Keep in mind that all this happens before the code in publisher_uninstrumented.py gets executed. By the time it does, flask.Flask has already been changed into another class that does instrumentation, and magically, our uninstrumented code is instrumented now.

Final Considerations

So far, most of what has been explained here (with the exception of the opentelemetry-ext-flask package) can be placed in the opentelemetry-python repo. There exist already several patcher packages provided by DataDog and SignalFX that perform patching for different frameworks like Django, Requests, GRPC, PyMongo, etc. These components apparently provide a similar interface than the one explained here, with a patch or instrument methods that do the actual patching. It should be relatively (probably there will be a lot of details to consider) straightforward to incorporate this code in classes that have patch and unpatch methods instead.

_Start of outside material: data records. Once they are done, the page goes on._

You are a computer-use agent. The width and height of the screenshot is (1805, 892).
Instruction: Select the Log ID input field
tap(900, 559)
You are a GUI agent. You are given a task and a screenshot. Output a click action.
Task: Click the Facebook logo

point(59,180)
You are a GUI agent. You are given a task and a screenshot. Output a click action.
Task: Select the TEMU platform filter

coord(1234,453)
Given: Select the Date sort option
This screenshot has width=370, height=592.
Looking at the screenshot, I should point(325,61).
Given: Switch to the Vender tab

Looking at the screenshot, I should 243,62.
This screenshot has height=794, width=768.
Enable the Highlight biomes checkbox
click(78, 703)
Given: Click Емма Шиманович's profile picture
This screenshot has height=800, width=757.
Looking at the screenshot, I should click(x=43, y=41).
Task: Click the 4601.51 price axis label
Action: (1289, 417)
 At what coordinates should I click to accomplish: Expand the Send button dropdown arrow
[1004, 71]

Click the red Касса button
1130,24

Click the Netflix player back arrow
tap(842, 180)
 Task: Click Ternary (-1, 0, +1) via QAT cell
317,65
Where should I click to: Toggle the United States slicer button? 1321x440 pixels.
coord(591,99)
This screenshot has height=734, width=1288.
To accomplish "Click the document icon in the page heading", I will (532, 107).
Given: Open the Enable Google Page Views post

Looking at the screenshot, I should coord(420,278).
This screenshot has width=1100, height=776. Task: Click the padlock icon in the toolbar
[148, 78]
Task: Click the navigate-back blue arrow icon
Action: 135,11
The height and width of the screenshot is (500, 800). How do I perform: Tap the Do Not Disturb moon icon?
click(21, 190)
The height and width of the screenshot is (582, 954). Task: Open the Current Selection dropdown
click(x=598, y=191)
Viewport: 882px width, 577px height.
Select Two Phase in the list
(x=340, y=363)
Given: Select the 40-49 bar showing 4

Both DataDog and SignalFx have also implemented an auto instrumentation mechanism that works in a very similar way to the one explained before, both provide a command through the console_scripts entry point, both use sitecustomize.py to tap in the execution order. The DataDog repo is much larger and also includes a lot of code to handle other things like threading considerations.

Provided there is agreement on this approach, relevant code could be ported from both repos (and other community sources) on a feature by feature basis.

[1]The location of the console_scrips entry point for this command is expected to change and to be placed in an auto-instrumentation-specific package soon.
[2]The opentelemetry-python repo contains several Python packages, the opentelemetry-api package, the opentelemetry-sdk package, etc.
[3]Everything is an object in Python, even classes.